Many questions will no doubt be raised with respect to the conduct of Deloitte in the Tongaat audit. At this early stage, answers to the following questions will provide some clarity:

  • Did Deloitte appoint internal and external investigations for the purpose of establishing whether there had been any unethical or criminal conduct on the part of Deloitte and if not, then why not?
  • In the event that Deloitte facilitated these investigations, then what was the scope and terms of reference?
  • In the event that these investigations did take place, then have these investigations produced findings to support the Deloitte’s claim that it is unaware of any alleged unethical or criminal conduct on the part of its former lead audit partner?
  • Has Deloitte lodged its own complaints to the IRBA with respect to affected audit partners and if not, then why not?
  • Has Deloitte lodged its own complaints to SAICA with respect to former executive and non-executive directors of Tongaat holding the CA(SA) designation and if not, then why not?
  • If no Deloitte-driven investigations have taken place, then does Deloitte believe that there is no reasonable suspicion of fraud on the part of the former audit partner in the Tongaat matter and if so, then on what basis does Deloitte arrive at this conclusion?
  • In the event that Deloitte believes that there is a reasonable suspicion of fraud on the part of its former partner, then has Deloitte lodged an affidavit with the DPCI in terms of PRECCA S 34(1) and if not, then why not?

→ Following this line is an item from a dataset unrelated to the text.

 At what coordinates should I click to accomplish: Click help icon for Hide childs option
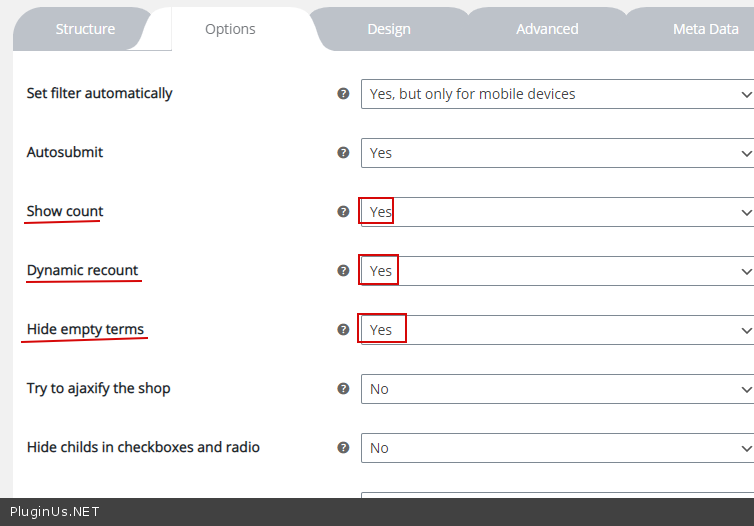click(343, 448)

In the event that Deloitte believes that there is a reasonable suspicion of fraud and has not lodged an affidavit in terms of PRECCA S 34(1), then does Deloitte  believe that this failure is a contravention of S 34(2) by its South African partnership and if not, then why not?

It is a disgrace that thousands of students working towards qualifying as chartered accountants and those already qualified but still finding their commercial way should face an uncertain future with a cheapened professional designation because certain individuals within the older guard have sacrificed the integrity and competence originally associated with the CA(SA) designation at the altar of avarice.

Where applicable, criminal and professional accountability of these miscreants should not be negotiable.

Simon Mantell is a businessman and works in a biscuit factory in Cape Town. He did his articles with a large audit firm at the start of his career.  Views expressed are his own.